DistOS 2015W Session 11
BigTable
- Google System used for storing data of various Google Products, for instance Google Analytics, Google Finance, Orkut, Personalized Search, Writely, Google Earth and many more
- Big table is
- Sparse
- Persistant
- Muti dimensional Sorted Map
- It is indexed by
- Row Key: Every read or write of data under single row key is atomic. Each row range is called Tablet. Select Row key to get good locality for data access.
- Column Key: Grouped into sets called Column Families. Forms basic unit of Access Control.All data stored is of same type.Syntax used: family:qualifier
- Time Stamp:Each cell consists of multiple versions of same data which are indexed by Timestamps.In order to avoid collisions, Timestamps need to be generated by applications.
- Big Table API: Provides functions for
- Creating and Deleting
- Tables
- Column Families
- Changing Cluster
- Changing Table
- Column Family metadata like Access Control Rights.
- Set of wrappers which allow Big Data to be used both as
- Input source
- Output Target
- Creating and Deleting
- The timestamp mechanism in BIG table helps clients to access recent versions of data with simple accessing aspects of using row and column.
- Parallel computation and cluster management system makes BIG table flexible and highly scalable.
Dynamo
- Amazon's Key Value Store
- Availability is the buzz word for Dynamo. Dynamo=Availability
- Shifted Computer Science paradigm from caring about the consistency to availability.

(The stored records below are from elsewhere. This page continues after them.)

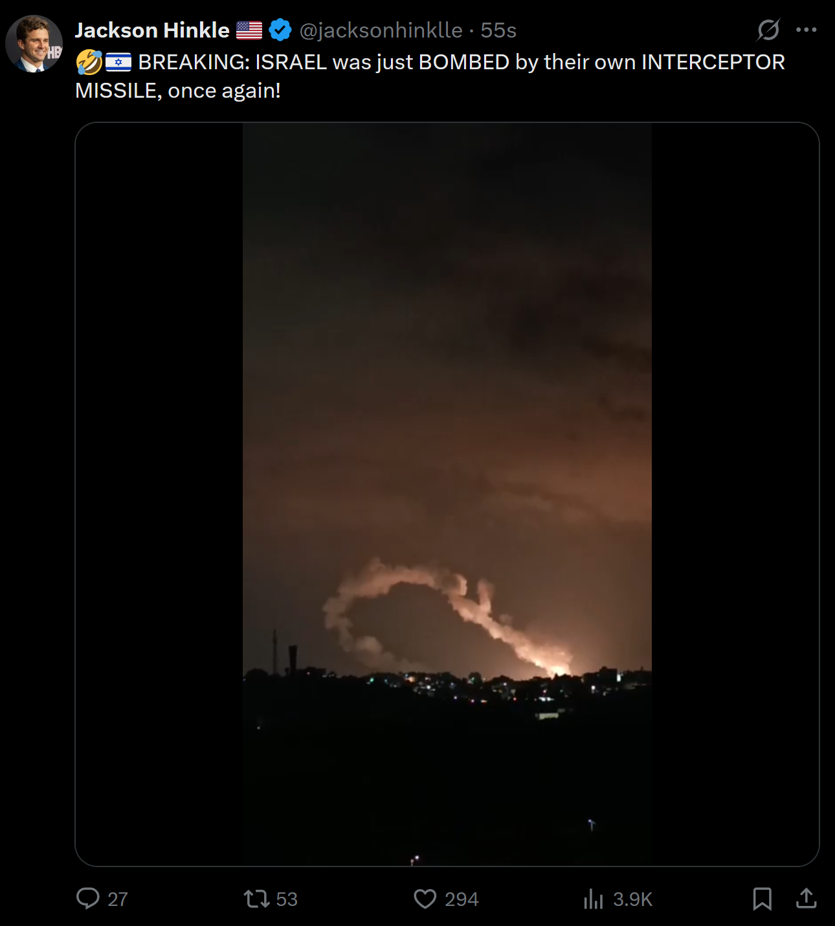Like the post with heart icon
835x926 pixels.
(425, 899)
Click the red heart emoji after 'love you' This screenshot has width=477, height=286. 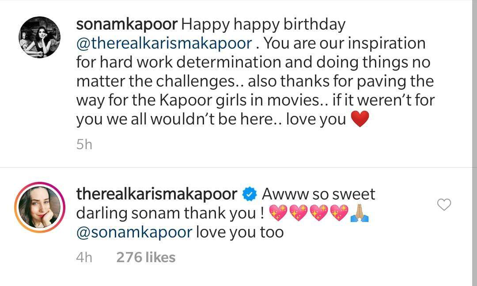(x=360, y=119)
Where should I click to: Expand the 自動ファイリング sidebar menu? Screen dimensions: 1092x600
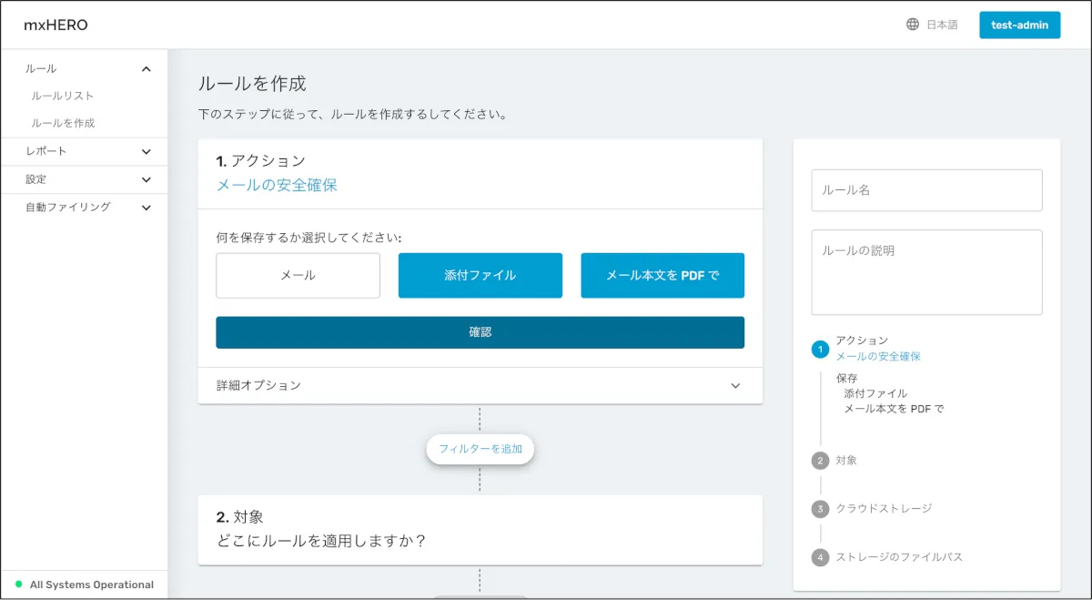pyautogui.click(x=147, y=208)
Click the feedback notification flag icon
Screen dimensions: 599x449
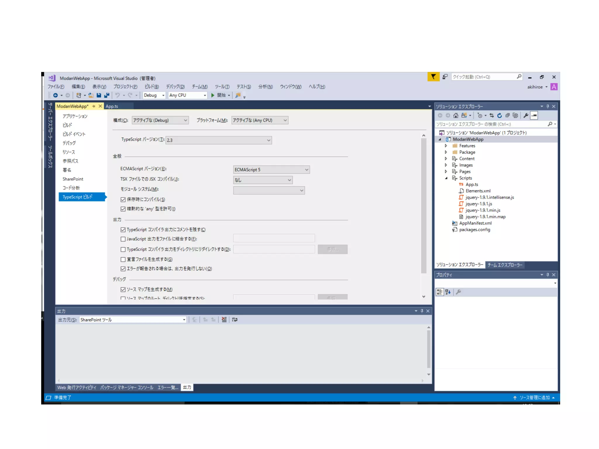coord(433,77)
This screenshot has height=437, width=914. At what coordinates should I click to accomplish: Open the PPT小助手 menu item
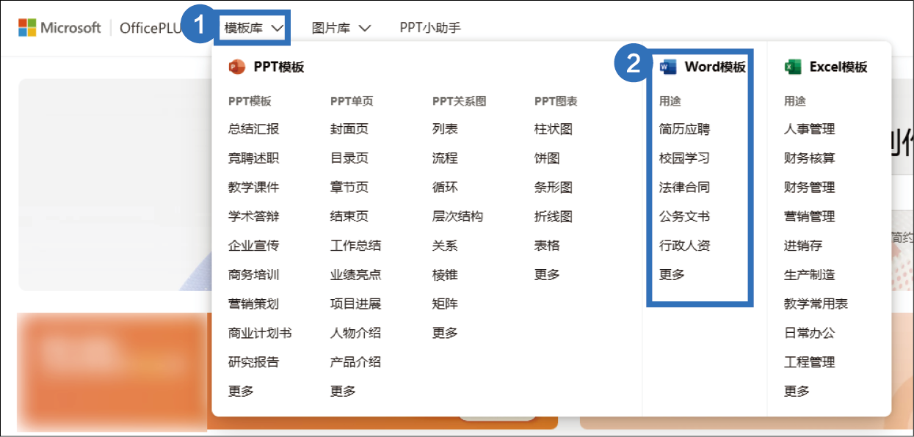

- Sacrifices consistency under certain failure scenarios.
- Treats failure handling as normal case without impact on availability and performance.
- Data is partitioned and replicated using consistent hashing and consistency is facilitated by use of object versioning.
- This system has certain requirements such as:
- Query Model: Simple read and write operations to data item that are uniquely identified by a key.
- ACID properties: Atomicity, Consistency, Isolation, Durability.
- Efficiency: System needs to function on a commodity hardware infrastructure.
- Service Level Agreements(SLA): They are a negotiated contract between a client and a service regarding characteristics related to systems. They are used in order to guarantee that in a bounded time period, an application can deliver it's functionality.
- System Architecture: It consists of System Interface, Partitioning Algorithm, Replication,Data Versioning.
- Successfully handles
- Server Failure
- Data Centre Failure
- Network Partitions
- Allows service owners to customize their own storage systems according to their storage systems to meet the desired performance, durability and consistency SLAs.
- Building block for highly available applications.
Cassandra
- Facebook's storage system to fulfil needs of the Inbox Search Problem
- Partitions data across the cluster using consistent hashing.
- Distributed multi dimensional map indexed by a key
- In it's data model:
- Columns grouped together into sets called column families. Column Families further of 2 types:
- Simple column families
- Super column families
- Columns grouped together into sets called column families. Column Families further of 2 types:
- API consists of :
- Insert
- Get
- Delete
- System Architecture consists of :
- Partitioning: Takes place using consistent hashing
- Replication: Each item replicated at n hosts where "n" is the replication factor configured per system.
- Membership: Cluster membership is based on Scuttle butt which is a highly efficient anti-entropy Gossip based mechanism.The Membership further has sub part such as:
- Failure Detection
- Bootstrapping
- Scaling the cluster
- It can run cheap commodity hardware and handle high throughput
- Its multiple usable structure makes it very scalable
Spanner
- Google's scalable, multi version, globally distributed database.
- Has been built on top of the Google's Big table.
- Provided data consistency and Supports SQL like Interface.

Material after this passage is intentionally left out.